Society wants to pretend that it’s not happening, but it’s a part of human sexuality, Owens said.

"You have men coming out of prison who had sex with men and they’re not really gay, they’re just taking care of their sexual needs," Owens said. "He’s not going to practice homosexuality when he gets out of prison; he’s coming home to his wife."

Right now, 80 percent of the positive tests are at the time of intake, says Dr. Michael Kelley, director of Preventive Medicine for the Texas Department of Criminal Justice.

The human rights organization Stop Prisoner Rape found that HIV is four times more common in prisons than on the outside. Prisoners with HIV have access to treatment, but only about 65 percent of inmates take medication.

They often refuse because everyone will know they are positive and they’ll be targeted by others, says Jeffrey Green, a public health official who works with inmates when they are released.

"Most heterosexuals are not honest about having sex with men while they are in prison," Wyatt says. "It’s hard to confess to a spouse, and African-American men especially have a real problem admitting it."

Living with HIV

"We hurt, we feel like everyone else, " Sharon says. "We do not deserve punishment."

But society heaps it on. The stigma of HIV silenced Sharon for years. Like others, she lives in fear that her children might be ostracized.

Although many of the Ladies have jobs, they fear that they will be persecuted if their employers find out.
"People don’t want their employer to know they have HIV," says Shannon Hilgart, associate executive director of the AIDS Outreach Center.

The stigma of AIDS has left the nation with a generation that would rather die from the disease than admit they have it, Burnett says.

From 1985 to 2004, there were 225,000 AIDS deaths among whites.
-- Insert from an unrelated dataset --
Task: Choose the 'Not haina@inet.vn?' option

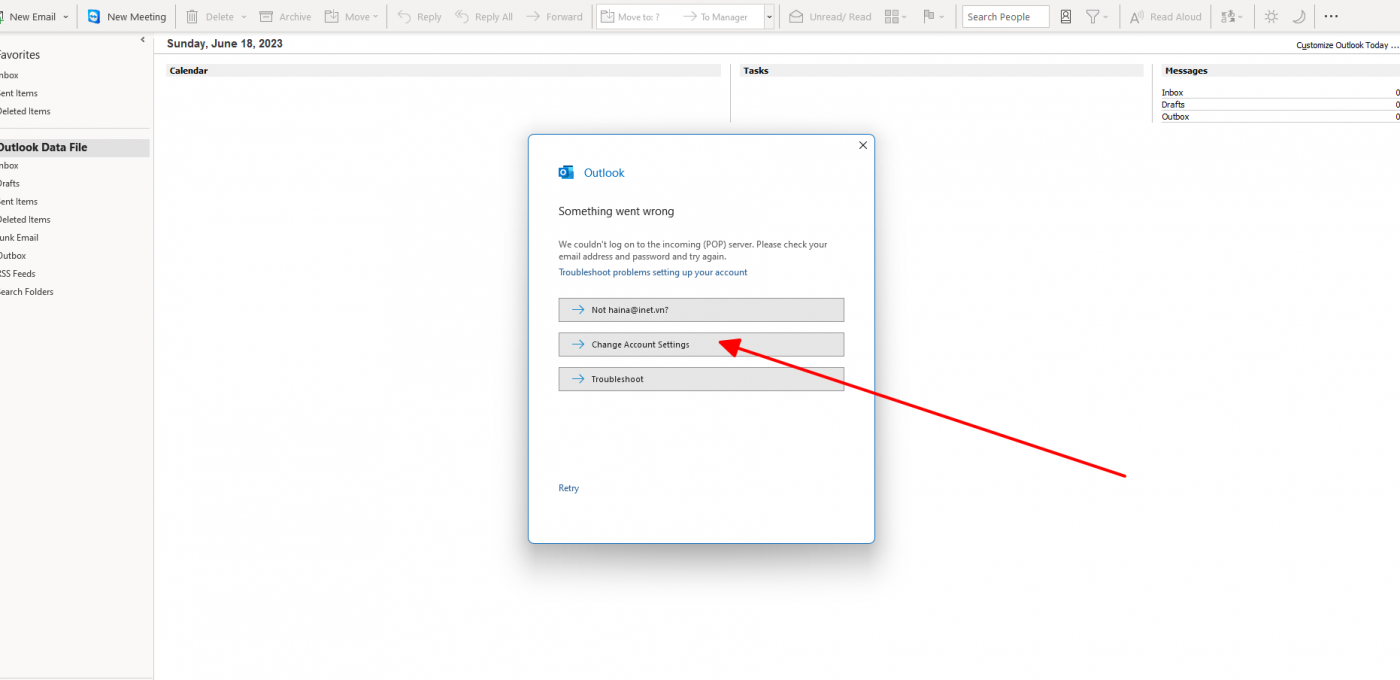Action: coord(701,310)
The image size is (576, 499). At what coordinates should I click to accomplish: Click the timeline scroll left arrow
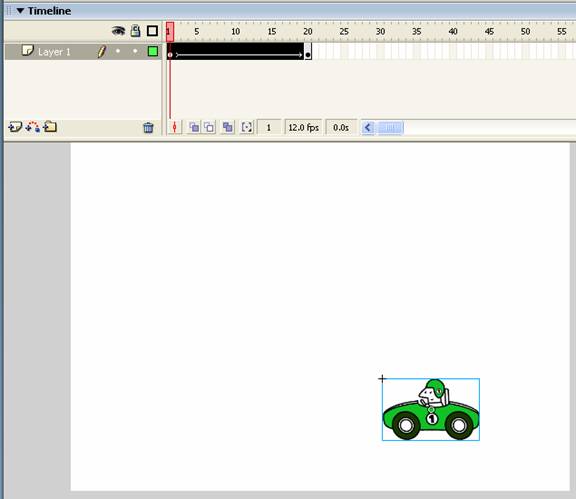click(368, 128)
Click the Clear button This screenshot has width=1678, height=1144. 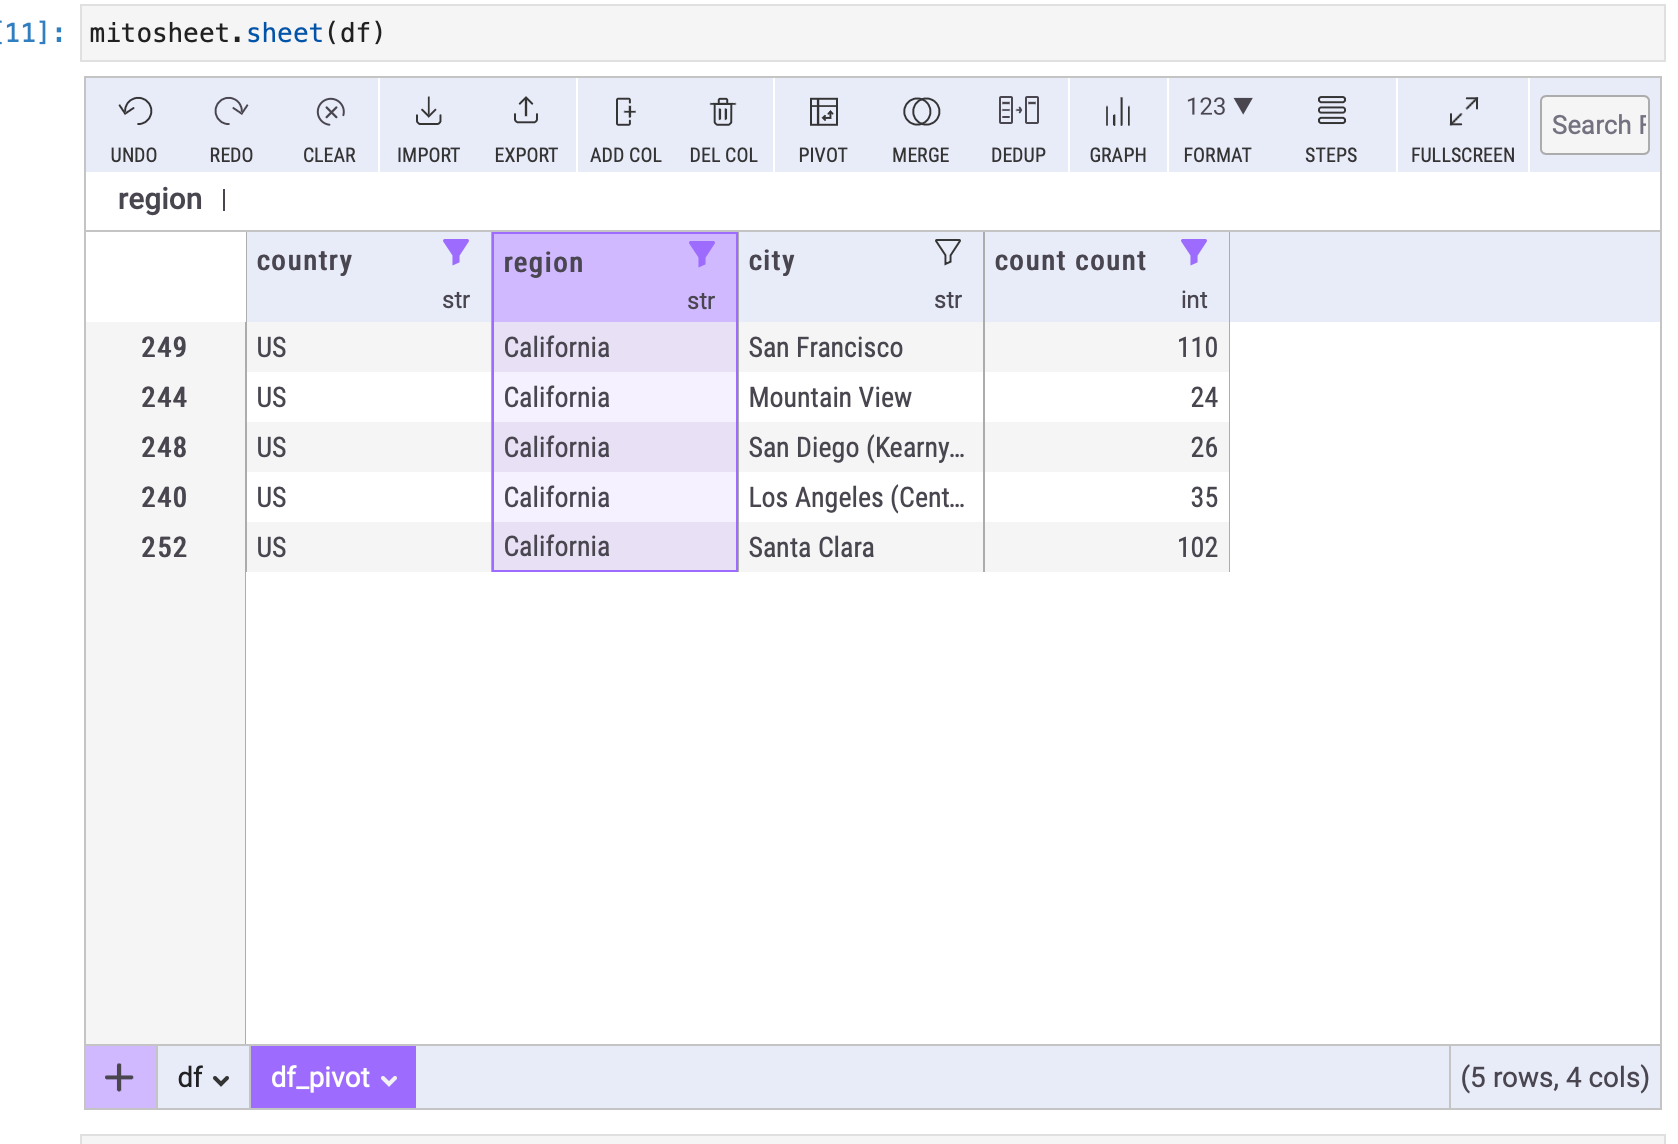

But blacks, despite being a much smaller group, were close behind with 196,000 deaths.

Today far fewer are dying, largely because of some 30 medications that are used to treat the virus, says Dr. Elvin Adams, Tarrant County Public Health’s medical director.

"In Tarrant County, there are less than 10 deaths a year," he says.

Most people take one to four pills daily, which costs $1,500 to $2,000 a month when there’s no insurance or federal aid. To be eligible for assistance, an individual must be living below the federal poverty level.

A growing number of people get by without taking any HIV medications.

As long as her T cell count stays above 330, Veronica says, she doesn’t have to take any medications and is trying to avoid them. But recently, when her T cell count plunged, she did some soul-searching.

"I put a brave face on and I was saying I was all right," she says, "but those things are not what was in my head."

Many people with HIV try to avoid taking medications, either because they have no health insurance or they fear the side effects.

The medications are easier to live with, but keeping up with the schedule is challenging, Myles says.

Missing just one pill is risky. It gives the virus time to multiply and become resistant to the drugs, Adams says.

Think of the medications as a fence that keeps the virus out. Miss one dosage, and suddenly there’s a hole in the fence that allows the virus to slip through.

Soon the virus mutates and takes over.

Once that happens, the drugs used to treat the disease — along with all the medications in that class — stop working. But it’s not just the person with HIV , who has fewer choices when it comes to medications.

Anyone that person infects will also be resistant to the drugs.

Changing minds, hearts

At the weekly Ladies gathering, Karen speaks up: "I want a relationship, but I am afraid to tell him I have HIV."

Veronica says that her new husband didn’t care when she told him.

"It’s where your heart is," she says. "We can’t make everyone love us."

Another member pipes up that she found love after HIV and that her husband isn’t bothered by the diagnosis.

Karen insists: "If a person knows you and likes you, HIV shouldn’t change their mind."